Sahat juga meminta agar pungutan biaya ekspor dipangkas. “Pungutan ekspor bagi Refined. Bleached and Deodorised Oil (RBDO) terlalu besar. Kami minta dari 30 dolar AS menjadi 5 dolar AS.” ungkapnya.

Ia mengatakan, pungutan ekspor minyak goreng kemasan di bawah 25 kilogram (kg) juga perlu diturunkan. “Kalau mau bersaing dengan Malaysia, harusnya pungutan yang sebelumnya 20 dolar AS menjadi0. tukasnya.

Sebelumnya, Kementerian Perdagangan (Kemendag) telah menetapkan DMO sebesar 20 persen untuk minyak goreng kemasan sederhana. Ini berarti produsen minyak goreng wajib memproduksi minyak goreng dalam kemasan sederhana sebanyak 20 persen dari total produksi mereka.

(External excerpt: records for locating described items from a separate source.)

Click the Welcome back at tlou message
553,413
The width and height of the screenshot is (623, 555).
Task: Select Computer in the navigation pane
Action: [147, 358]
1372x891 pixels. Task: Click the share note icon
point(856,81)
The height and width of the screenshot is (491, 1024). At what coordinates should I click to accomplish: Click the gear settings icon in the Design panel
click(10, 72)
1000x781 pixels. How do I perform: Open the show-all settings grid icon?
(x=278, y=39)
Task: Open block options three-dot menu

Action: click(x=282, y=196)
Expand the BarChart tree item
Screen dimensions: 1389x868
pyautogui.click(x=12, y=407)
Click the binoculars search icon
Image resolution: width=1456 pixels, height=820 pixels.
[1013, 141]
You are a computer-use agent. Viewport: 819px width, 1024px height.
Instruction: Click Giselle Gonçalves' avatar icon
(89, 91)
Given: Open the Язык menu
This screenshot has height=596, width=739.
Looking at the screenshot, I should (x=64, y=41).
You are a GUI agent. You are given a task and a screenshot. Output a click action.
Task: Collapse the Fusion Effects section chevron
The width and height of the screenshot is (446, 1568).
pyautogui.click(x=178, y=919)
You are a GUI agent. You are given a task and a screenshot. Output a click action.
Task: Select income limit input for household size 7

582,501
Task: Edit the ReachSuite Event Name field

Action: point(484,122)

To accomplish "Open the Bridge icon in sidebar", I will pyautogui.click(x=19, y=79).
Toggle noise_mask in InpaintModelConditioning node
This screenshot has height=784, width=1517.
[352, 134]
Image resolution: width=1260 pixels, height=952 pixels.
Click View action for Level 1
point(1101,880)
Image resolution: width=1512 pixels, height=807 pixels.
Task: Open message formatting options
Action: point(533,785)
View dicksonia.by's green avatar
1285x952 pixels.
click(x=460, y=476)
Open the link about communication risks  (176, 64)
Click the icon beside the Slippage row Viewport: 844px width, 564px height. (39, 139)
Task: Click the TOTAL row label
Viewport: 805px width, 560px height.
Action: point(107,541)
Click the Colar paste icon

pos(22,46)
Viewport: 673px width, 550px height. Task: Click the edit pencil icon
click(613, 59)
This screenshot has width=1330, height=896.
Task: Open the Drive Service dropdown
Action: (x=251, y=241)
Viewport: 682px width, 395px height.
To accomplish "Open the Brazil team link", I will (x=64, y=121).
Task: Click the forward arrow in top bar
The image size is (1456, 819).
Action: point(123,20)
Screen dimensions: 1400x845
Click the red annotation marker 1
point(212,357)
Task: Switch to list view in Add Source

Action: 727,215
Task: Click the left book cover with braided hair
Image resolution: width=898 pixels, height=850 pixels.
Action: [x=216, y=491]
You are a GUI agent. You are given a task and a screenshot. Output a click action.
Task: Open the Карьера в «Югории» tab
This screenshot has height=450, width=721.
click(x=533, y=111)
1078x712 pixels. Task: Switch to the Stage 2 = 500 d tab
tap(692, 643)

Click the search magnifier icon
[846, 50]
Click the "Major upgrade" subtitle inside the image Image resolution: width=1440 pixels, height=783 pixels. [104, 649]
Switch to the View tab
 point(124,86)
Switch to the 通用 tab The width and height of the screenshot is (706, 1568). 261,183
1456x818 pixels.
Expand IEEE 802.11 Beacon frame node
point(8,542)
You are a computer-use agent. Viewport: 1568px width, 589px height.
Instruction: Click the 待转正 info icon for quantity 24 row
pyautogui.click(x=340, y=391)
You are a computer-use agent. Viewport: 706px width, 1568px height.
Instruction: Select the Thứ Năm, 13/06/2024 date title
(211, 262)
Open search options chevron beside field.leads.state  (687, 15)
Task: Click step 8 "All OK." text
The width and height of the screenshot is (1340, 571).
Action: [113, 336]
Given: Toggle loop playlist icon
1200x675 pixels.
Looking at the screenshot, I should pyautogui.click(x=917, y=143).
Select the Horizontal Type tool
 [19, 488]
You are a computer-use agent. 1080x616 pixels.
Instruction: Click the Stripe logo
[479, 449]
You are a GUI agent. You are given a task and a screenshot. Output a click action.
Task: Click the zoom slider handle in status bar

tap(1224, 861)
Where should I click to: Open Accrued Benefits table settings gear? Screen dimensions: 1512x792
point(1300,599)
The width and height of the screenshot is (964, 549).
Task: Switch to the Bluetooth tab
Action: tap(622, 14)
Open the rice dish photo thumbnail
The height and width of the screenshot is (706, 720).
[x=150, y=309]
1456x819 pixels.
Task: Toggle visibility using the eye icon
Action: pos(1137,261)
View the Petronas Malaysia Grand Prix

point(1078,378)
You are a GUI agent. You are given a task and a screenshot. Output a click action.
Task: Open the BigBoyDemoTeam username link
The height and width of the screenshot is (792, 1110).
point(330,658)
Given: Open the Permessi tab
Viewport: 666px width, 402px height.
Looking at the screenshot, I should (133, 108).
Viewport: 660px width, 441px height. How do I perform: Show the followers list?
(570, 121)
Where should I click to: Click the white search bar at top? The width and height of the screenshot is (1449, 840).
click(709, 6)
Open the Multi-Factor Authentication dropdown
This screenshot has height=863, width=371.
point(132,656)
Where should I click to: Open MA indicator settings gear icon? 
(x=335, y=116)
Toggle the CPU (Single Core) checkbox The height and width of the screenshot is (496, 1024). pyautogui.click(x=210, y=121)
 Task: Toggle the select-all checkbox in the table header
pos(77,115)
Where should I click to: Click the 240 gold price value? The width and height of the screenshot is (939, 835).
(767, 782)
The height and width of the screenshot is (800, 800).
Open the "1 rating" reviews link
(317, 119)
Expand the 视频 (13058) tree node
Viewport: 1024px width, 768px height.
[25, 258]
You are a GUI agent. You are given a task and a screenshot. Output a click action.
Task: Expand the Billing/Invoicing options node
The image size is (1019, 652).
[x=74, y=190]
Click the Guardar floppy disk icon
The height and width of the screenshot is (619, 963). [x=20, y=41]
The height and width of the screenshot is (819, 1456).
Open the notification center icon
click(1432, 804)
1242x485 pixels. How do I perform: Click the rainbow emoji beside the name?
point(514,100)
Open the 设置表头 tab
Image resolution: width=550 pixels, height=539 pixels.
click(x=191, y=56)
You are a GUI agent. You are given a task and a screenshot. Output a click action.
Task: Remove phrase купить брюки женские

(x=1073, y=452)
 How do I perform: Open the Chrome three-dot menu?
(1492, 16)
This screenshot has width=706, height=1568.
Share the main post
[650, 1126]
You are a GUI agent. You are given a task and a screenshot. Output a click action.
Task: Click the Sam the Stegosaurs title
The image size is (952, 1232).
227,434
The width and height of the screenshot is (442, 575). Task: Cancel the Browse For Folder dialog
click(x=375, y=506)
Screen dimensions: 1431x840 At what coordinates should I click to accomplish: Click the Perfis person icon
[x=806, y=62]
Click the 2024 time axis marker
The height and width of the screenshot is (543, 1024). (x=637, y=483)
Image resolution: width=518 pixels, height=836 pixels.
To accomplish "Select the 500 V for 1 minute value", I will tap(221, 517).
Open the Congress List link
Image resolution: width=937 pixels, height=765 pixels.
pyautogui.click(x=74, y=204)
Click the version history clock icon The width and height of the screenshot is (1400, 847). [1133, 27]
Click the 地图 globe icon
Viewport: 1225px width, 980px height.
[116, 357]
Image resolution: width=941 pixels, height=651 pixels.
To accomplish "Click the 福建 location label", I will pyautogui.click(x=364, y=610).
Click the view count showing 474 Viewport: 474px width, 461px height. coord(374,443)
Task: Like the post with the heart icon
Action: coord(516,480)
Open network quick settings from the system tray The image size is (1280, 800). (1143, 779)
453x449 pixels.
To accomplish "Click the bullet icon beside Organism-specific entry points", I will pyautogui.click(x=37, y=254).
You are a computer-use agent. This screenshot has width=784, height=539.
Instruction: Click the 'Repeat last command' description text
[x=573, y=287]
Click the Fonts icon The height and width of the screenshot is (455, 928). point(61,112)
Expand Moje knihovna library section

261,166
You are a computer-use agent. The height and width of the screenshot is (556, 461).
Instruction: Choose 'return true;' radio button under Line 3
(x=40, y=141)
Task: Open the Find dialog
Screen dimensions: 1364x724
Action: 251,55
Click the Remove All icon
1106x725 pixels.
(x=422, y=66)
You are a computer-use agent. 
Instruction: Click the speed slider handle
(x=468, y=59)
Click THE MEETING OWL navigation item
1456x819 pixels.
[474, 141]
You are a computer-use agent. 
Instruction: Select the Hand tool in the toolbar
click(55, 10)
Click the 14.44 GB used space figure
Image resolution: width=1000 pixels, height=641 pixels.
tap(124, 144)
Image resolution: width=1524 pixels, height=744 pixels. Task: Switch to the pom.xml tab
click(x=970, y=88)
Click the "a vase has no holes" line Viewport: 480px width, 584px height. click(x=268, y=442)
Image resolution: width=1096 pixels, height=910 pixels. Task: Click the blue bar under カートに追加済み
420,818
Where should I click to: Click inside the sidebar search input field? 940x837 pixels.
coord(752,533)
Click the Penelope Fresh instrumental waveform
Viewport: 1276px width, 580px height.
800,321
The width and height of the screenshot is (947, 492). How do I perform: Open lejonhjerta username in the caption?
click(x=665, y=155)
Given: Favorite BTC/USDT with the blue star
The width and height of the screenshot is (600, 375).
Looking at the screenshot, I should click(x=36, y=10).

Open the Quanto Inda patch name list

Selain menetapkan DMO. Kemendag juga mewajibkan produsen untuk memproduksi tiga jenis minyak goreng kemasan sederhana. Yakni kemasan satu liter, kemasan setengah liter dan kemasan seperempat liter. Minyak goreng kemasan satu liter harus dijual ke konsumen dengan harga maksimal Rp 11.000. Sedangkan kemasan setengah liter Rp 6.000 dan kemasan seperempat liter Rp 3-250.